### JOBS
a) From the passage on public schools, copy the part that begins with the words containing "With these words" and ends with "of their training.".
b) Summarize the passage on public schools in two sentences.

* Start TEXT EXCERPT *

With these words I leave the discussion of the scholastic side of the question, but I cannot fail to recognise that that side is very far from embracing the whole of public school life. That sound learning should be imparted is most desirable and necessary, but that a boy passing through the most difficult period of his life should have his moral nature. trained and cultivated, should be turned into a good man and useful citizen, is far more important. The grand influence which our public schools exercise in this direction, the manliness and self-reliance which they give, is a goodly heritage for English youth which the youth of no other country can boast. The spirit which hates meanness and scorns a lie is an honourable distinguishing mark of their communities, and, taken for all in all, I think it is impossible to over-estimate the value of their training.

But that there are evils, even here, will admit of no contradictionevils which I believe arise very largely from the hyper-sensitive delicacy, not to call it cowardice, of those who are placed to guide and direct the boys at this portion of their lives. Every public school man knows the canker of the public school system. I do not maintain that it necessarily or exclusively exists in public schools, but while writing of them I feel that it is of great importance not to shirk the subject, distasteful and difficult as it may be to write on it without shocking the moral sense of the readers of this Review.

* End TEXT EXCERPT *
* Start INFORMATION SUPPLIED *

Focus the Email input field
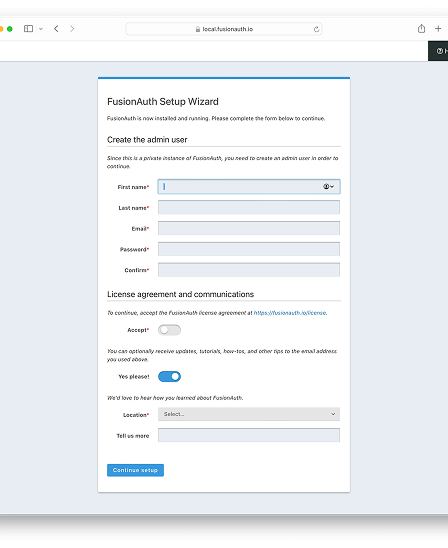The image size is (448, 548). coord(249,228)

* End INFORMATION SUPPLIED *

### ANSWERS TO EACH TASK
a)
With these words I leave the discussion of the scholastic side of the question, but I cannot fail to recognise that that side is very far from embracing the whole of public school life. That sound learning should be imparted is most desirable and necessary, but that a boy passing through the most difficult period of his life should have his moral nature. trained and cultivated, should be turned into a good man and useful citizen, is far more important. The grand influence which our public schools exercise in this direction, the manliness and self-reliance which they give, is a goodly heritage for English youth which the youth of no other country can boast. The spirit which hates meanness and scorns a lie is an honourable distinguishing mark of their communities, and, taken for all in all, I think it is impossible to over-estimate the value of their training.

b) The writer sets aside the scholastic side of public school life and argues that training a boy's moral nature into that of a good man and useful citizen matters far more than sound learning, praising the manliness, self-reliance, and scorn of meanness and lies that these schools give English youth. The writer also holds that the system has evils, largely arising from the hyper-sensitive delicacy of those who guide the boys, and refuses to shirk the distasteful subject of the canker that every public school man knows.